## Exercise objective
Using the data below, return the stretch from the line that contains "You are a computer-use" through the line that contains "Instruction: Click the middle name cell WELBY", both included, exactly as it stands and nothing beyond it.

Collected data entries
****************
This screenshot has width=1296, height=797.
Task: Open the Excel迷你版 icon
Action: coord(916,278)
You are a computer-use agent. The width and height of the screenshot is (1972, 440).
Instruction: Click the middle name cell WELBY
****************
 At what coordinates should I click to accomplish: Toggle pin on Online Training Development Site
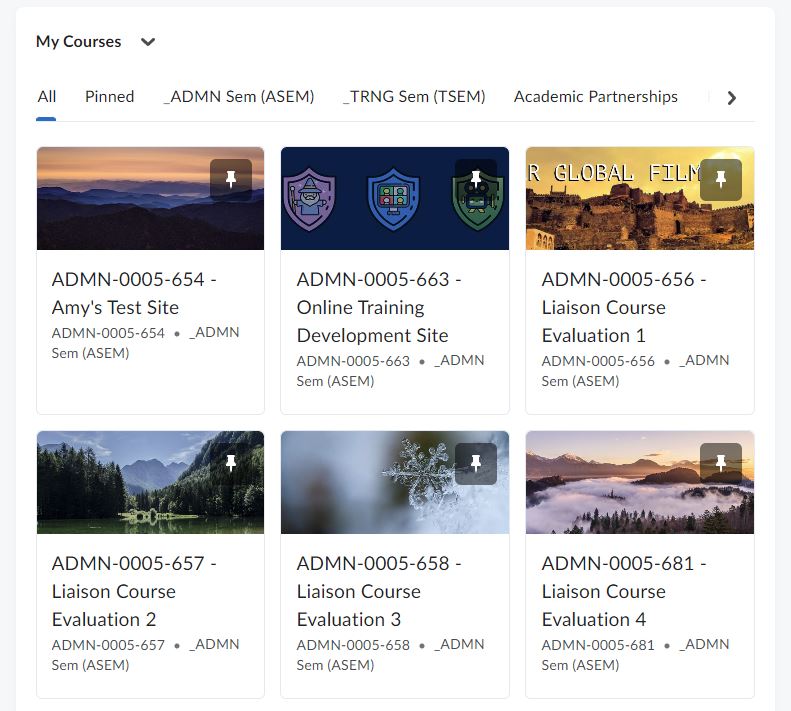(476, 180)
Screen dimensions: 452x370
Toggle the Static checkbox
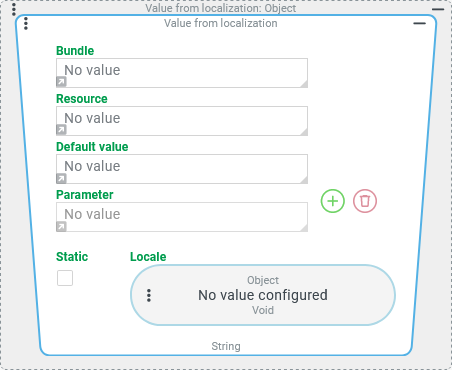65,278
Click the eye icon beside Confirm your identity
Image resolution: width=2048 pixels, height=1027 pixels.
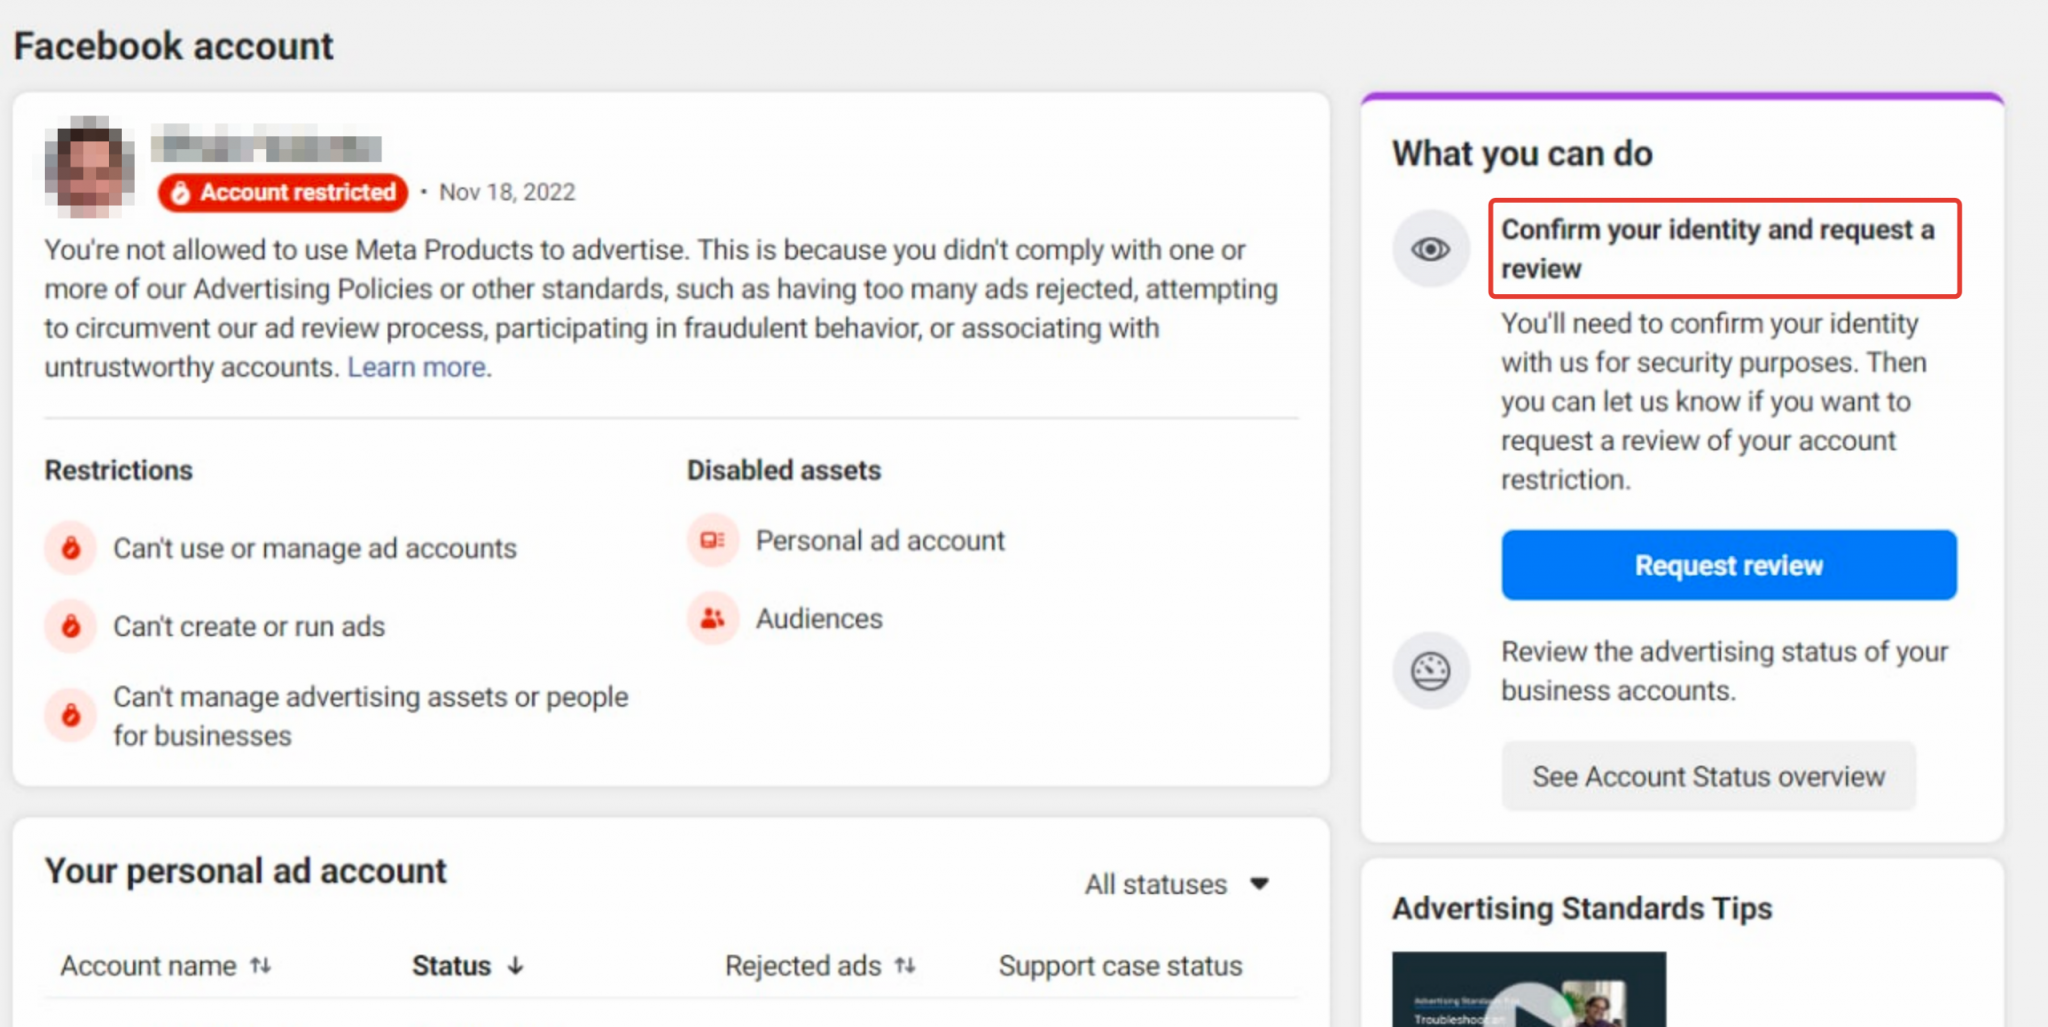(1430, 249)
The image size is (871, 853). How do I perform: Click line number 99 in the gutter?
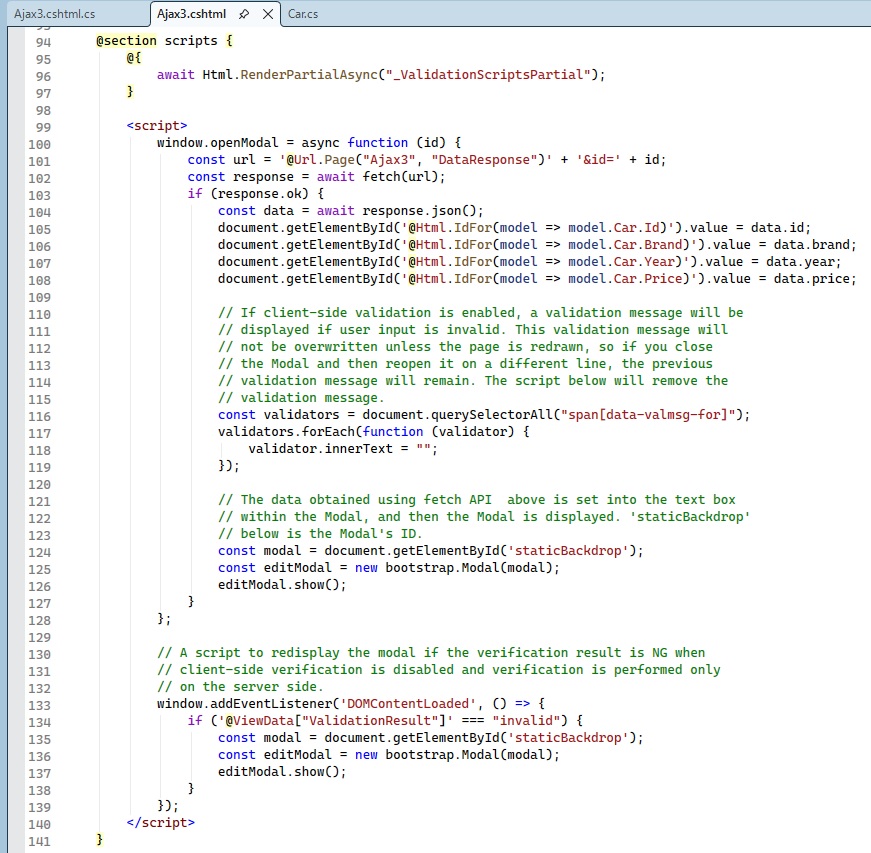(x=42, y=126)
****************
## Answer to this problem
You are a computer-use agent. The width and height of the screenshot is (1972, 440).
Instruction: Click the middle name cell WELBY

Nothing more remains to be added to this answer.